Extract to read:
______
On Mon, 2013-03-04 at 12:55 +0000, Arnd Bergmann wrote:
> On Monday 04 March 2013, Ley Foon Tan wrote:
> > This IP core is not in the SoC. This core is in the FPGA and can be
> > accessed by the Nios II processor or accessed by SOCFPGA processor (ARM
> > based) via its interface to FPGA. Due to this, I think it shouldn't use
> > infrastructure in drivers/base/soc.c.
> > What do you think?
> 
> The sysid component gives a version for the entire FPGA part and all
> components inside it, right?
> 
> I think you should use the drivers/base/soc.c interface to describe the
> SOCFPGA SoC components as well as the actual FPGA. You basically
> end up having one device node that acts as the parent for the SoC
> components, and a way to retrieve version information about it.
______
Problem A: Reproduce the mailing-list message word for word, in full.
______
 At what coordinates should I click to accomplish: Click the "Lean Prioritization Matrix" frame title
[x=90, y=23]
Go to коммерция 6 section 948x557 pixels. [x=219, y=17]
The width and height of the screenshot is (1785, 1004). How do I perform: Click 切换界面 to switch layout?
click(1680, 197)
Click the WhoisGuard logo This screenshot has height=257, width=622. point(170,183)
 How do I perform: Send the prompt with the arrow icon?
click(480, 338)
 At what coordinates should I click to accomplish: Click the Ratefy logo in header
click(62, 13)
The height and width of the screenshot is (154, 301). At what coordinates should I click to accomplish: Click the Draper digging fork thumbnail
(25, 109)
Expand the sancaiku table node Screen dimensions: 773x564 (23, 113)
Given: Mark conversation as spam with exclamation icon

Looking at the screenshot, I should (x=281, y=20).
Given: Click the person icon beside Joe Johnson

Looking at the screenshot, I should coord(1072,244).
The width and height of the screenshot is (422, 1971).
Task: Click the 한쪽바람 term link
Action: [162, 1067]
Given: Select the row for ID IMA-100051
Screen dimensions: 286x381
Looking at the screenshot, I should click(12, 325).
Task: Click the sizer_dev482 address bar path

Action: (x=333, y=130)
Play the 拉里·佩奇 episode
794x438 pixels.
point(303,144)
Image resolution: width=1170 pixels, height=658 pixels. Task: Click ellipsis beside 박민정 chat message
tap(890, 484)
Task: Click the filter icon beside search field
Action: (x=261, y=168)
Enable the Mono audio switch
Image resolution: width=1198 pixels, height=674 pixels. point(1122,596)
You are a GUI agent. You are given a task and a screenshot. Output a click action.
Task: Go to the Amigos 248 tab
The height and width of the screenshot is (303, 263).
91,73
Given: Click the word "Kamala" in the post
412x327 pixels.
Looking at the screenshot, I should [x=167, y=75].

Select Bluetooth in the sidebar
______
Problem B: Recast the records into a Markdown table with the columns Row and Line, starting with the line that contains "The height and width of the screenshot is (154, 301)." and going on through the end of the records. Give each line its own row number, and leave out blank lines.

Expected output A:
On Mon, 2013-03-04 at 12:55 +0000, Arnd Bergmann wrote:
> On Monday 04 March 2013, Ley Foon Tan wrote:
> > This IP core is not in the SoC. This core is in the FPGA and can be
> > accessed by the Nios II processor or accessed by SOCFPGA processor (ARM
> > based) via its interface to FPGA. Due to this, I think it shouldn't use
> > infrastructure in drivers/base/soc.c.
> > What do you think?
> 
> The sysid component gives a version for the entire FPGA part and all
> components inside it, right?
> 
> I think you should use the drivers/base/soc.c interface to describe the
> SOCFPGA SoC components as well as the actual FPGA. You basically
> end up having one device node that acts as the parent for the SoC
> components, and a way to retrieve version information about it.

Expected output B:
| Row | Line |
|---|---|
| 1 | The height and width of the screenshot is (154, 301). At what coordinates should I click to accomplish: Click the Draper digging fork thumbnail |
| 2 | (25, 109) |
| 3 | Expand the sancaiku table node Screen dimensions: 773x564 (23, 113) |
| 4 | Given: Mark conversation as spam with exclamation icon |
| 5 | Looking at the screenshot, I should (x=281, y=20). |
| 6 | Given: Click the person icon beside Joe Johnson |
| 7 | Looking at the screenshot, I should coord(1072,244). |
| 8 | The width and height of the screenshot is (422, 1971). |
| 9 | Task: Click the 한쪽바람 term link |
| 10 | Action: [162, 1067] |
| 11 | Given: Select the row for ID IMA-100051 |
| 12 | Screen dimensions: 286x381 |
| 13 | Looking at the screenshot, I should click(12, 325). |
| 14 | Task: Click the sizer_dev482 address bar path |
| 15 | Action: (x=333, y=130) |
| 16 | Play the 拉里·佩奇 episode |
| 17 | 794x438 pixels. |
| 18 | point(303,144) |
| 19 | Image resolution: width=1170 pixels, height=658 pixels. Task: Click ellipsis beside 박민정 chat message |
| 20 | tap(890, 484) |
| 21 | Task: Click the filter icon beside search field |
| 22 | Action: (x=261, y=168) |
| 23 | Enable the Mono audio switch |
| 24 | Image resolution: width=1198 pixels, height=674 pixels. point(1122,596) |
| 25 | You are a GUI agent. You are given a task and a screenshot. Output a click action. |
| 26 | Task: Go to the Amigos 248 tab |
| 27 | The height and width of the screenshot is (303, 263). |
| 28 | 91,73 |
| 29 | Given: Click the word "Kamala" in the post |
| 30 | 412x327 pixels. |
| 31 | Looking at the screenshot, I should [x=167, y=75]. |
| 32 | Select Bluetooth in the sidebar |